### Aim of the task:
In the entries that follow, the lines from the one with "Image resolution: width=1242" through the one with "Task: Click the blue 分享 button" are the ones to write out, exactly and with both ends included. Nothing else should appear.

Top of Extracted information

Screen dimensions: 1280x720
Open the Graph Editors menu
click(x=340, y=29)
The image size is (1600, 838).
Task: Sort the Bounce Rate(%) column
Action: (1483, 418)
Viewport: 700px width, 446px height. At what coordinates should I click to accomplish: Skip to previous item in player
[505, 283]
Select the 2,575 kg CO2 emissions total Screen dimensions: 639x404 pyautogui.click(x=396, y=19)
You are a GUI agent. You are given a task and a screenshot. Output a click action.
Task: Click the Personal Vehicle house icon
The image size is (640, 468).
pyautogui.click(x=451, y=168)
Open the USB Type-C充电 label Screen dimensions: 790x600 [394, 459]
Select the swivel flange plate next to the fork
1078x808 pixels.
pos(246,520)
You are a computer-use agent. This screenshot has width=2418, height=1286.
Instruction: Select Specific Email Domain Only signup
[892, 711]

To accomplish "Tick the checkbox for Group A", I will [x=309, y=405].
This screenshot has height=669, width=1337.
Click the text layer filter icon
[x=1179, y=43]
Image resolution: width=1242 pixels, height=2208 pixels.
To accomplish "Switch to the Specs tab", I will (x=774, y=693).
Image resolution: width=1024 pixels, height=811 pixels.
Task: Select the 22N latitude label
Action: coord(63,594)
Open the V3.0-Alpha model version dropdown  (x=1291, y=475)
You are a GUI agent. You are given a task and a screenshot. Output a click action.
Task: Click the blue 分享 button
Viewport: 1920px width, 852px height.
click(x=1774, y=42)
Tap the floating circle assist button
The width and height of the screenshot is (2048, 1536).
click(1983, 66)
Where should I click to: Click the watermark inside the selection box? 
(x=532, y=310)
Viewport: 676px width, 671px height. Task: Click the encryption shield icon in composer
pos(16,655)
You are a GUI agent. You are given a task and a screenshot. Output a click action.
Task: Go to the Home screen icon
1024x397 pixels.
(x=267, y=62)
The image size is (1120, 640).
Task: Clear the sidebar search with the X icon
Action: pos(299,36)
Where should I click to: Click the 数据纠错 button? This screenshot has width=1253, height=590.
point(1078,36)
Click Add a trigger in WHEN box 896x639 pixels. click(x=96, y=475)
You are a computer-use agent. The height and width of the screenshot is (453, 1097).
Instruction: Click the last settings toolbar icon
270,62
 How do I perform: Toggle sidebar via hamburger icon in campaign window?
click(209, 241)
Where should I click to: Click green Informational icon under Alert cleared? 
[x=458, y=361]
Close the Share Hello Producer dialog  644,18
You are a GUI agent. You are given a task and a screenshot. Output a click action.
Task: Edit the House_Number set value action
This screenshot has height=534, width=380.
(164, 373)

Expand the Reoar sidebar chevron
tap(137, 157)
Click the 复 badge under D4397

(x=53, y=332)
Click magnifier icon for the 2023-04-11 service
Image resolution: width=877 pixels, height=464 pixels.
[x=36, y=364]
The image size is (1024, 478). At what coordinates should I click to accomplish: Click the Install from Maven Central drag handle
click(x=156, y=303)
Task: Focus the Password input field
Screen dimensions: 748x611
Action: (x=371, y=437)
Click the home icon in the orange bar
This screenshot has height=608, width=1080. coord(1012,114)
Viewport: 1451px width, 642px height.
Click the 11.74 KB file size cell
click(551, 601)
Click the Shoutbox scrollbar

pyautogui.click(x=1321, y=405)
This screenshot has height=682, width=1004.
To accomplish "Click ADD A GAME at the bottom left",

Bottom of Extracted information

### Solved problem:
Image resolution: width=1242 pixels, height=2208 pixels.
To accomplish "Switch to the Specs tab", I will (x=774, y=693).
Image resolution: width=1024 pixels, height=811 pixels.
Task: Select the 22N latitude label
Action: coord(63,594)
Open the V3.0-Alpha model version dropdown  (x=1291, y=475)
You are a GUI agent. You are given a task and a screenshot. Output a click action.
Task: Click the blue 分享 button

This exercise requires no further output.